ColCh / jest-webpack

DEPRECATED! Jest preprocessor to make it usable with webpack. https://github.com/ColCh/jest-webpack/issues/6
MIT License
11 stars 2 forks source link

Make it possible to use Webpack watcher? #4

Open bebraw opened 9 years ago

bebraw commented 9 years ago

It would be very neat if it was possible to run Jest tests when running Webpack in watch mode. I am aware running the tests can take a while. Regardless this could be a valuable feature helping during development.

I suppose this would mean you would have to be able to treat jest-webpack as a loader (or a plugin?) and then be able to attach it into postLoaders section of the configuration to trigger the execution.

ColCh commented 9 years ago

I think it's not possible for now and it's needed to patch Jest itself via PR to make it able to use provided code.

Let's dig into Jest source:

Starting point is src/HasteModuleLoader/HasteModuleLoader.js#L210:

Loader.prototype._execModule = function(moduleObj) {
// ...
  var moduleContent =
      utils.readAndPreprocessFileContent(modulePath, this._config);
/// ...
}

And utils.readAndPreprocessFileContent

var _contentCache = {};
function readAndPreprocessFileContent(filePath, config) {
  if (_contentCache.hasOwnProperty(filePath)) {
    return _contentCache[filePath];
  }
// ...
  var fileData =fs.readFileSync(filePath, 'utf8');
// ...
  return _contentCache[filePath] = fileData;
}

Since readAndPreprocessFileContent uses hardcoded fs.readFileSync and private variable _contentCache for cache, it's not possible to mock file content loader and\or inject own code from webpack side.

If I am wrong, feel free to correct me :bowtie:

bebraw commented 9 years ago

@ColCh Can you open an issue about this at the Jest side? It would be just awesome to have this fixed.

I thought about the problem of long test execution. I suppose ideally it should be possible to execute just tests that are relevant to the touched code. Let's say you are developing an individual component. In that case only component tests should be run. I'm aware this isn't an easy problem to solve. Just some food for thought. :)

ColCh commented 9 years ago

Yeah, this project (jest-webpack) has same issue as karma-webpack - both are working as preprocessor. That forces webpack runtime to reload for every file.

I will try to contribute to Jest on it.

Oh nice feature! It reminds me wallaby.js killer feature (no ads).

Also this is similar to mocha's Exclusive tests feature.

I can give you some unasked advice for testing, if you don't object. This if from my experience of experimenting. I hope it will be useful.

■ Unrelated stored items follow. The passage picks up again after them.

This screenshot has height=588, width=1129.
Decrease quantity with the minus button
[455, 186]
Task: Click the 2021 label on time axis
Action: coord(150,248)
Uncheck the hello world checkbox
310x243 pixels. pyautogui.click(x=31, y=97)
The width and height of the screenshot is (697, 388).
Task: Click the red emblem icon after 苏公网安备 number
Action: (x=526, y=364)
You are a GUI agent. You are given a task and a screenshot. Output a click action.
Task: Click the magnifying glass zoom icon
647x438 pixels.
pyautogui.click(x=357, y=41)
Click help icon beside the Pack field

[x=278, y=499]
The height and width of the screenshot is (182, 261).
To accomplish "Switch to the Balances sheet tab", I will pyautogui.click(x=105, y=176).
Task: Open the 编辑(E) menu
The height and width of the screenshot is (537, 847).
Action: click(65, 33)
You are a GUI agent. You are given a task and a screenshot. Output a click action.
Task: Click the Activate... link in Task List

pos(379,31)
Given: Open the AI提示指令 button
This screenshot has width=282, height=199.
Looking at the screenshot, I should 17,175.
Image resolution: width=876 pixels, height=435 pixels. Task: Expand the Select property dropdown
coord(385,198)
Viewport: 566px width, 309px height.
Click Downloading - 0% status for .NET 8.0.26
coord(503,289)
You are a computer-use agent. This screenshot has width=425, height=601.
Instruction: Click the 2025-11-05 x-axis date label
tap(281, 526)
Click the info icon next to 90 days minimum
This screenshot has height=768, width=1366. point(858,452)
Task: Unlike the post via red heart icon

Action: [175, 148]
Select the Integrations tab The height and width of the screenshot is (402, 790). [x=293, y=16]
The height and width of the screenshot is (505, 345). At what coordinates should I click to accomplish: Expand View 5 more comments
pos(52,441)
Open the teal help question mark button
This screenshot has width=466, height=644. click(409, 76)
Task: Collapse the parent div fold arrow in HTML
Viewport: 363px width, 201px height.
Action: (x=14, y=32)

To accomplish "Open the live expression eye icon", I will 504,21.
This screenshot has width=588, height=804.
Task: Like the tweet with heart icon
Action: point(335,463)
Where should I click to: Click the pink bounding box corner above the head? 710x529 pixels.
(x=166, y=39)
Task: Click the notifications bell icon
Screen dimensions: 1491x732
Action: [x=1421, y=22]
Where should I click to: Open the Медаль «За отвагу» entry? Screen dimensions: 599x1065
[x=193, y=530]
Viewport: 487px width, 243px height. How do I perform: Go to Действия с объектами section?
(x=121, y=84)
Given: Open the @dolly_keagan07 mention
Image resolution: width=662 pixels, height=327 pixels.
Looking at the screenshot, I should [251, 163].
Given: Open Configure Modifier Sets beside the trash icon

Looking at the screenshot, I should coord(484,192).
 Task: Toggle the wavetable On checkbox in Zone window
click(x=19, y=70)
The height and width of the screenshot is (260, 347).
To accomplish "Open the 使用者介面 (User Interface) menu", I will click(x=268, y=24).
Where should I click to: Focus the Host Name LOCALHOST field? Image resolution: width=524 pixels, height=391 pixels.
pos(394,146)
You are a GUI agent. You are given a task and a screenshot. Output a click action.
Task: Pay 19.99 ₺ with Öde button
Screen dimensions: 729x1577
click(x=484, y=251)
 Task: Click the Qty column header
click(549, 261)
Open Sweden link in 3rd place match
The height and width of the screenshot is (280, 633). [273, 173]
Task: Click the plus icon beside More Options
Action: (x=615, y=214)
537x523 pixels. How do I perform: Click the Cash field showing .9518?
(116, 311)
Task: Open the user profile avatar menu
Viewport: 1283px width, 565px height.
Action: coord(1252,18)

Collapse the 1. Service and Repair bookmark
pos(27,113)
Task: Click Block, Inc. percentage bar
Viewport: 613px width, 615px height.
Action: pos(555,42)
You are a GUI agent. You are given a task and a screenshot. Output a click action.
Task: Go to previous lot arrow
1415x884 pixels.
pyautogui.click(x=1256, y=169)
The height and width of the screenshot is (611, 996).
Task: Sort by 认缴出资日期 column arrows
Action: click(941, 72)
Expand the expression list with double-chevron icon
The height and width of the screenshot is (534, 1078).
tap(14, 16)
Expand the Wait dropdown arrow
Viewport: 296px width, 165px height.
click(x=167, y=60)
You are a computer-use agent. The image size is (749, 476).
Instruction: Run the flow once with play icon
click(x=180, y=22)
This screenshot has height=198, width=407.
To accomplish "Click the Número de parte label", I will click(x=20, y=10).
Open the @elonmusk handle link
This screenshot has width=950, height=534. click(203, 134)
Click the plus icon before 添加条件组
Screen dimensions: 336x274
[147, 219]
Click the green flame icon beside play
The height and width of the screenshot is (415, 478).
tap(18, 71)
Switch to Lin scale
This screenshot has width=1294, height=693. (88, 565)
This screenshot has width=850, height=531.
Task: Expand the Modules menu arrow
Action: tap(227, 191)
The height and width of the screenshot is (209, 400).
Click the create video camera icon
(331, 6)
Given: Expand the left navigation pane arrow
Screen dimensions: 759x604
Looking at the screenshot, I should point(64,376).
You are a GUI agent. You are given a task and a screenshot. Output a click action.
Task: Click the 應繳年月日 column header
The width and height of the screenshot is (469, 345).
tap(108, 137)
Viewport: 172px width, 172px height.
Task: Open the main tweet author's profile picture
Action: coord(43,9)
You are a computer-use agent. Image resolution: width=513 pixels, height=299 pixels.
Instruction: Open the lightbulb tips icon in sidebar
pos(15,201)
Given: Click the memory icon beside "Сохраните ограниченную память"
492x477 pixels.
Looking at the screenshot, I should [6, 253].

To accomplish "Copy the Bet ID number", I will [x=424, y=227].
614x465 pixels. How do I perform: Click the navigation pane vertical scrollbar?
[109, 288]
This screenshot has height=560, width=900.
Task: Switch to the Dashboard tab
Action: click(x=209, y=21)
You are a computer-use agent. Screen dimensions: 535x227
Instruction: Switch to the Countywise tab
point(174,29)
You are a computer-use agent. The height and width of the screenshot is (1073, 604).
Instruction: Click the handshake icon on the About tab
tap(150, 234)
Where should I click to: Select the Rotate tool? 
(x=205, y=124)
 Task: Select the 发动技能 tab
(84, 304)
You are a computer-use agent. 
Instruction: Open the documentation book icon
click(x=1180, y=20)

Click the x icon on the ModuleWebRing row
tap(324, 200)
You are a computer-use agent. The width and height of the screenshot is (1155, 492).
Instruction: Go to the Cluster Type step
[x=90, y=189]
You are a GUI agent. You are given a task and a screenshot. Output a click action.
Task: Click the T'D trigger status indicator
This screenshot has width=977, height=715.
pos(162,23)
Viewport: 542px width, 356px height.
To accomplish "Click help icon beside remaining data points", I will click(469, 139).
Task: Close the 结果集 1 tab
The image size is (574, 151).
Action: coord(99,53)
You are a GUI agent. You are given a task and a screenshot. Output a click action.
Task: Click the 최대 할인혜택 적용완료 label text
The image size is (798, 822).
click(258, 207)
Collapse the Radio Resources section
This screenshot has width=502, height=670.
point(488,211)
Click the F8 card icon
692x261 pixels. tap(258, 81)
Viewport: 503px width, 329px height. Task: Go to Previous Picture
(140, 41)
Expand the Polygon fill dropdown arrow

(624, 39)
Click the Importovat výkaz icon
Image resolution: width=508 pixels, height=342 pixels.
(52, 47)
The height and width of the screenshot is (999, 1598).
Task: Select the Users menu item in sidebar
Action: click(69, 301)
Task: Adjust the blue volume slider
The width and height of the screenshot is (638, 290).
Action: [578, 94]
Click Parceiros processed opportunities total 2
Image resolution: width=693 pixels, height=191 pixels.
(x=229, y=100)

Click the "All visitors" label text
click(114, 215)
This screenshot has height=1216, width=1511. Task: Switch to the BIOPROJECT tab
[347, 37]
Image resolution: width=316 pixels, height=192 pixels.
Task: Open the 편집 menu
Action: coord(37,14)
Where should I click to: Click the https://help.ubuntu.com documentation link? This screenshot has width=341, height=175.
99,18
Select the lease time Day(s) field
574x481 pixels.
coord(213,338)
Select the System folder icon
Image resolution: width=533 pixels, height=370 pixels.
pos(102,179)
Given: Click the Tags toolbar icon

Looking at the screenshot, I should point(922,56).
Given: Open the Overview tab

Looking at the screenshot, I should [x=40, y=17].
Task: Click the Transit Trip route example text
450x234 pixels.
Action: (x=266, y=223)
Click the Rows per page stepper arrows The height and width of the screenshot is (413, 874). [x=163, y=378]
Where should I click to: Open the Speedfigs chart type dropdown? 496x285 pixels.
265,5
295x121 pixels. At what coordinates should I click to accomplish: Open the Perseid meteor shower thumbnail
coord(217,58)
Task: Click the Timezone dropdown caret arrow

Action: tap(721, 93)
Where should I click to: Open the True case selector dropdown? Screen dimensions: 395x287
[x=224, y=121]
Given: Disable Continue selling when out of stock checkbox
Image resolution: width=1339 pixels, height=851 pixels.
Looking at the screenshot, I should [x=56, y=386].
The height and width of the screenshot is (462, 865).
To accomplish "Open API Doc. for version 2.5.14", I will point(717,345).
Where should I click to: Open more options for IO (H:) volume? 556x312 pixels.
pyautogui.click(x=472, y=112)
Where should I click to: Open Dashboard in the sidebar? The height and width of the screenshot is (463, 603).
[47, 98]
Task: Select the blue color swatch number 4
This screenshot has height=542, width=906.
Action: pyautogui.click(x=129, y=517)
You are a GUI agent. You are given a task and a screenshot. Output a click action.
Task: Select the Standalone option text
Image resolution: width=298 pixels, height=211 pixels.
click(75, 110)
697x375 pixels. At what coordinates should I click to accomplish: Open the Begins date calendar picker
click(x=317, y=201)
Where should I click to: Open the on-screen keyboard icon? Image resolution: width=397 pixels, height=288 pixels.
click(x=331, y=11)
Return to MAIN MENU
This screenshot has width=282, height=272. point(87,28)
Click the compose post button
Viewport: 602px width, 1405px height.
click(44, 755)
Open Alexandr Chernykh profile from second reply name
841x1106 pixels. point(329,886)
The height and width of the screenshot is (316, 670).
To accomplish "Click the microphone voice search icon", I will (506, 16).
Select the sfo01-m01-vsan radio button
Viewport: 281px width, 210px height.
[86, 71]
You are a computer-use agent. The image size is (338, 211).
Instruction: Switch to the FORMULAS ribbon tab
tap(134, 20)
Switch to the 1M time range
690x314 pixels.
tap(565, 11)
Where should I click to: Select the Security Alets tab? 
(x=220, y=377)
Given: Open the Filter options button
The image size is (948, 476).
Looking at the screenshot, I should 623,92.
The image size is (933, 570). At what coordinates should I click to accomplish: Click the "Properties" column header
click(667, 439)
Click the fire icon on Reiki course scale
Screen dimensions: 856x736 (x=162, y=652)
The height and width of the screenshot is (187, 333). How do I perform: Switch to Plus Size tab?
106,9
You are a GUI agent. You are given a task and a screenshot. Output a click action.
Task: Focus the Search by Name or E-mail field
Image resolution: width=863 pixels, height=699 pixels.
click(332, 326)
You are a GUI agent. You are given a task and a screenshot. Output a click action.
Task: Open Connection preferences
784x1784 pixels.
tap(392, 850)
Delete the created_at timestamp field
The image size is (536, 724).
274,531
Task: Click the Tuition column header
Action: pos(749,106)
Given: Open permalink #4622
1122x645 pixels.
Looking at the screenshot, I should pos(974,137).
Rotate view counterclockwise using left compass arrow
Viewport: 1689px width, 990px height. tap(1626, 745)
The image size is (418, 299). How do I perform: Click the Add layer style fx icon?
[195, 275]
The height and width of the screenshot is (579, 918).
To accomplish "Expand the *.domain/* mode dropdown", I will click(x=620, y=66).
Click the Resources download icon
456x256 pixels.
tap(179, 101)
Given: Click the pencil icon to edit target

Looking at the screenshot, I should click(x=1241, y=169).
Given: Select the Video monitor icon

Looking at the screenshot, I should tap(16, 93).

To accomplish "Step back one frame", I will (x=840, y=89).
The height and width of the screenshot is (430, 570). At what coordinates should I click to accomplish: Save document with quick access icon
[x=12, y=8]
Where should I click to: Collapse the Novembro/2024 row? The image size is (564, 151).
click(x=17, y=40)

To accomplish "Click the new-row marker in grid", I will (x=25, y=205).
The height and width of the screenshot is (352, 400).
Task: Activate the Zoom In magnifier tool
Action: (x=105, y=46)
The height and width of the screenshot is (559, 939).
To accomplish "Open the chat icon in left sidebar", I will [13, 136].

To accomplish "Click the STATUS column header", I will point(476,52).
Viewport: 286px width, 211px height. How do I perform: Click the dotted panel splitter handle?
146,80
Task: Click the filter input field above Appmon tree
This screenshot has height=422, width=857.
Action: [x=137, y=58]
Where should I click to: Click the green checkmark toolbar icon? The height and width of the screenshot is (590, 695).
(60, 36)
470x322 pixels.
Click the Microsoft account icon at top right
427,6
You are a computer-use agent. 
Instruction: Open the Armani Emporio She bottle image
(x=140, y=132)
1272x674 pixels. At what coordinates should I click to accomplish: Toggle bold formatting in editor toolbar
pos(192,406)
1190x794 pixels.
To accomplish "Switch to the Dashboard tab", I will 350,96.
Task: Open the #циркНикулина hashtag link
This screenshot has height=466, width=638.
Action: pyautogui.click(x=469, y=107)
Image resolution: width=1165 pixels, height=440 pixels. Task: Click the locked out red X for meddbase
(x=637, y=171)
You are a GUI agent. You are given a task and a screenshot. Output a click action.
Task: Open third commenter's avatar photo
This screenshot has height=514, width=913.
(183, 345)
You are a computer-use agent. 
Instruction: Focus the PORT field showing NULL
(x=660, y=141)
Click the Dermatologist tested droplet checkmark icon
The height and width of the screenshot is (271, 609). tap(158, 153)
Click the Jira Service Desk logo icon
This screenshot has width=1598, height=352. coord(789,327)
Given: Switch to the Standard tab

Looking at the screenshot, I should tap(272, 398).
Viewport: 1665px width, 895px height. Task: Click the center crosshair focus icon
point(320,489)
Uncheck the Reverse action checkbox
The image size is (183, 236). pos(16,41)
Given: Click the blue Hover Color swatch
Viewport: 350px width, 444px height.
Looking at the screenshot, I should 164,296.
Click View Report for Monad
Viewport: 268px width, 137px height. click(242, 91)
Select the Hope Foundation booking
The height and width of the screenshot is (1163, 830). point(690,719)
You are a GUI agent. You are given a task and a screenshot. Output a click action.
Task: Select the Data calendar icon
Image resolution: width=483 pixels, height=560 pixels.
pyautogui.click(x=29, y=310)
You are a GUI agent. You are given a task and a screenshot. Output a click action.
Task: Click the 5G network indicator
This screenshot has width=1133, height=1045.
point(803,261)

You are testing React components, right? Then you are able to test them inside of jsdom + mocha environment.

Mocha is pretty fast itself and mocha-loader for webpack make it possible to execute tests inside live browser like Chrome (and node environment as well, with enhanced-require).

bebraw commented 9 years ago

You are testing React components, right? Then you are able to test them inside of jsdom + mocha environment.

Yeah. I've read of Mocha based approach. Thanks for bringing it up. :)

I'll see if I can cover these topics in my Webpack/React book. Testing deserves a chapter of its own.

bebraw commented 9 years ago

wallaby.js looks sweet! Thanks for pointing that out.

cpojer commented 8 years ago

I think this would be great as an extension for jest. I can imagine building an fs abstraction that you can swap out in jest – do you wanna send a pull request for that?

ColCh commented 8 years ago

Yep, when I will be some kind of free. Currently I'm very busy with work :(

I think, FS abstraction will not help - webpack will continue to reload entrie build runtime. Thats slow...

cpojer commented 8 years ago

I'm willing to make any changes necessary to jest to support webpack as an option.

richardscarrott commented 8 years ago

@ColCh I agree, I don't think the bottleneck is writing to disk as, at least from my tests, the performance benefit of using memory-fs is marginal at best.

In Jestpack I opted not to use Jest's preprocessor config as it's run per test which means the Webpack build cannot be optimised (e.g. by using the CommonsChunkPlugin) because Webpack isn't aware of the entire codebase. In addition it's hard to then take advantage of Webpack's fast incremental builds during development because you'll have as many compiler instances as you have tests.